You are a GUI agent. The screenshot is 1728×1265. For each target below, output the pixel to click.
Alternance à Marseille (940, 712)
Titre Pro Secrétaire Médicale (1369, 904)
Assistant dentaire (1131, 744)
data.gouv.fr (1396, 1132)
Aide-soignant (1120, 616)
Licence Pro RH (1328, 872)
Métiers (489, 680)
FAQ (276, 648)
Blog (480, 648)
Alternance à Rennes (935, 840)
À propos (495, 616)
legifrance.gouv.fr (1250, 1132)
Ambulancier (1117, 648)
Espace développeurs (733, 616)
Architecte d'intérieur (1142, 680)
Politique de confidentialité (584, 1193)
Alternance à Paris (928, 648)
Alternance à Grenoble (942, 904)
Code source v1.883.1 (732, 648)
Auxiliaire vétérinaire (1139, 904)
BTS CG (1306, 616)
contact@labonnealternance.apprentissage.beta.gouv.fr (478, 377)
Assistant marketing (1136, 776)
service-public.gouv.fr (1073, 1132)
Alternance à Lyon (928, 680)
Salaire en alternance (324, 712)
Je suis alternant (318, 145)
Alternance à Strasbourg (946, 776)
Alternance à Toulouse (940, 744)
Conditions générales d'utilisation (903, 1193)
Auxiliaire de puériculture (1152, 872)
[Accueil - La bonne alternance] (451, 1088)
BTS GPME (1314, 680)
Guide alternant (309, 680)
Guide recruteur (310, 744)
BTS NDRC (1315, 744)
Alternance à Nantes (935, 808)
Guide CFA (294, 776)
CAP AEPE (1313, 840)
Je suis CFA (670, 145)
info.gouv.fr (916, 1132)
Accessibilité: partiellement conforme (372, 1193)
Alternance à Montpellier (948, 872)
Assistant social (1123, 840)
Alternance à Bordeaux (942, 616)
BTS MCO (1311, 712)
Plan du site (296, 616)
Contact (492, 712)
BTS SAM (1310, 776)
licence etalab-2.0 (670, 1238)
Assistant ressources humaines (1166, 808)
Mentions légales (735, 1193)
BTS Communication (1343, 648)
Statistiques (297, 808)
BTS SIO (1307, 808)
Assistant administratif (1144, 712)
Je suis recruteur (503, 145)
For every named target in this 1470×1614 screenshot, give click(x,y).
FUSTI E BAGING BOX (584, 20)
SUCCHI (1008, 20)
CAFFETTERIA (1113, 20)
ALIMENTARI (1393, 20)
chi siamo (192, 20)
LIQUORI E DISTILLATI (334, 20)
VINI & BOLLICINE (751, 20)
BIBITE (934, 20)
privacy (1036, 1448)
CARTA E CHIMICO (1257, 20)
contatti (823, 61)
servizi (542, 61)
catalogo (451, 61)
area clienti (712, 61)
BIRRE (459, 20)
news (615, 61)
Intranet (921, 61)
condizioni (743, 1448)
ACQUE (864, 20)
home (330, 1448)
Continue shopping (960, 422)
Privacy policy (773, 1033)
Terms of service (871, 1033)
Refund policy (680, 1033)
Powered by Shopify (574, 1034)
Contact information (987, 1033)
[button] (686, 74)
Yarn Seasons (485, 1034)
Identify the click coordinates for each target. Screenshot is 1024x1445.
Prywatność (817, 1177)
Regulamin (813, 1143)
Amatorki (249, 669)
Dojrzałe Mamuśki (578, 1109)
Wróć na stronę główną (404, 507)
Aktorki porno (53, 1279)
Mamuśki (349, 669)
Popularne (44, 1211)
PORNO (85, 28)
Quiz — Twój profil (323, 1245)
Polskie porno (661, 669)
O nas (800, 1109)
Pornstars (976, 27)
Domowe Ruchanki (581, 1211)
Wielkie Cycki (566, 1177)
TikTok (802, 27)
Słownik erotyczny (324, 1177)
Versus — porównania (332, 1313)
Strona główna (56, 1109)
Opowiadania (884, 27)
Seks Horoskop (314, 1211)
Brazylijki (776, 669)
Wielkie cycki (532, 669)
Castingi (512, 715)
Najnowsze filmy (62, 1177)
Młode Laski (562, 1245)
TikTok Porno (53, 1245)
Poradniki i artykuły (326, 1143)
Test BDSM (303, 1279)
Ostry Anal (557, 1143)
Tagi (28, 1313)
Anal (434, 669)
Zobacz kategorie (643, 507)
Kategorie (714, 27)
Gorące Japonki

------

▶ _YOUR GOAL_: Each line in the entries above, starting at the line with "service-public.gouv.fr (1073, 1132)" and ending at the line with "Identify the click", is to be printed exactly, and only those lines.

▶ _EXERCISE ANSWER_:
service-public.gouv.fr (1073, 1132)
Alternance à Lyon (928, 680)
Salaire en alternance (324, 712)
Je suis alternant (318, 145)
Alternance à Strasbourg (946, 776)
Alternance à Toulouse (940, 744)
Conditions générales d'utilisation (903, 1193)
Auxiliaire de puériculture (1152, 872)
[Accueil - La bonne alternance] (451, 1088)
BTS GPME (1314, 680)
Guide alternant (309, 680)
Guide recruteur (310, 744)
BTS NDRC (1315, 744)
Alternance à Nantes (935, 808)
Guide CFA (294, 776)
CAP AEPE (1313, 840)
Je suis CFA (670, 145)
info.gouv.fr (916, 1132)
Accessibilité: partiellement conforme (372, 1193)
Alternance à Montpellier (948, 872)
Assistant social (1123, 840)
Alternance à Bordeaux (942, 616)
BTS MCO (1311, 712)
Plan du site (296, 616)
Contact (492, 712)
BTS SAM (1310, 776)
licence etalab-2.0 (670, 1238)
Assistant ressources humaines (1166, 808)
Mentions légales (735, 1193)
BTS Communication (1343, 648)
Statistiques (297, 808)
BTS SIO (1307, 808)
Assistant administratif (1144, 712)
Je suis recruteur (503, 145)
For every named target in this 1470×1614 screenshot, give click(x,y).
FUSTI E BAGING BOX (584, 20)
SUCCHI (1008, 20)
CAFFETTERIA (1113, 20)
ALIMENTARI (1393, 20)
chi siamo (192, 20)
LIQUORI E DISTILLATI (334, 20)
VINI & BOLLICINE (751, 20)
BIBITE (934, 20)
privacy (1036, 1448)
CARTA E CHIMICO (1257, 20)
contatti (823, 61)
servizi (542, 61)
catalogo (451, 61)
area clienti (712, 61)
BIRRE (459, 20)
news (615, 61)
Intranet (921, 61)
condizioni (743, 1448)
ACQUE (864, 20)
home (330, 1448)
Continue shopping (960, 422)
Privacy policy (773, 1033)
Terms of service (871, 1033)
Refund policy (680, 1033)
Powered by Shopify (574, 1034)
Contact information (987, 1033)
[button] (686, 74)
Yarn Seasons (485, 1034)
Identify the click coordinates for each target. Screenshot is 1024x1445.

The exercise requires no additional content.